--- start ---
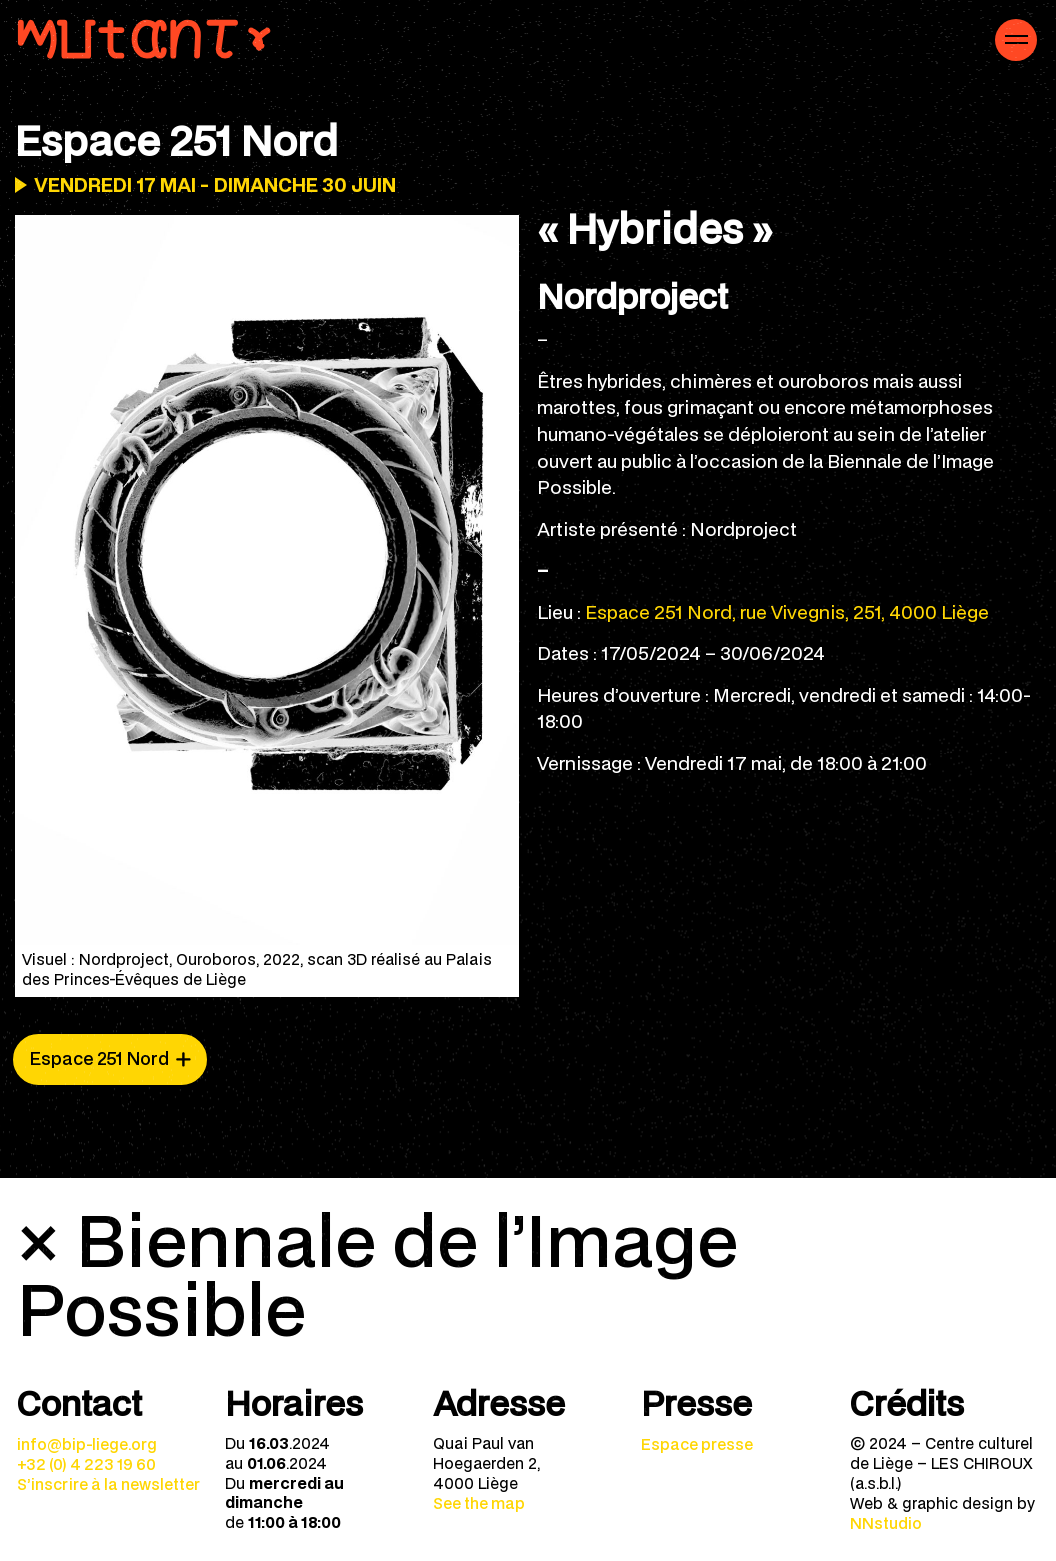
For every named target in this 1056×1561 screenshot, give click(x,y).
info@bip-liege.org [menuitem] (87, 1444)
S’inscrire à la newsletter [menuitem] (108, 1484)
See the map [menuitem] (479, 1503)
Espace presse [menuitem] (697, 1444)
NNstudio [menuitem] (886, 1523)
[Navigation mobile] (1016, 40)
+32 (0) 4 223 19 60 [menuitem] (86, 1464)
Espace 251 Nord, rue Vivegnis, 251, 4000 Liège (787, 611)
--- end ---
[EXERCISE DESCRIPTION]
Please rewrite the rows above, switching "menuitem" to "link" wherever it occurs and keeping everything else the same. Leave the pictures out.

[EXERCISE ANSWER]
For every named target in this 1056×1561 screenshot, give click(x,y).
info@bip-liege.org [link] (87, 1444)
S’inscrire à la newsletter [link] (108, 1484)
See the map [link] (479, 1503)
Espace presse [link] (697, 1444)
NNstudio [link] (886, 1523)
[Navigation mobile] (1016, 40)
+32 (0) 4 223 19 60 [link] (86, 1464)
Espace 251 Nord, rue Vivegnis, 251, 4000 Liège (787, 611)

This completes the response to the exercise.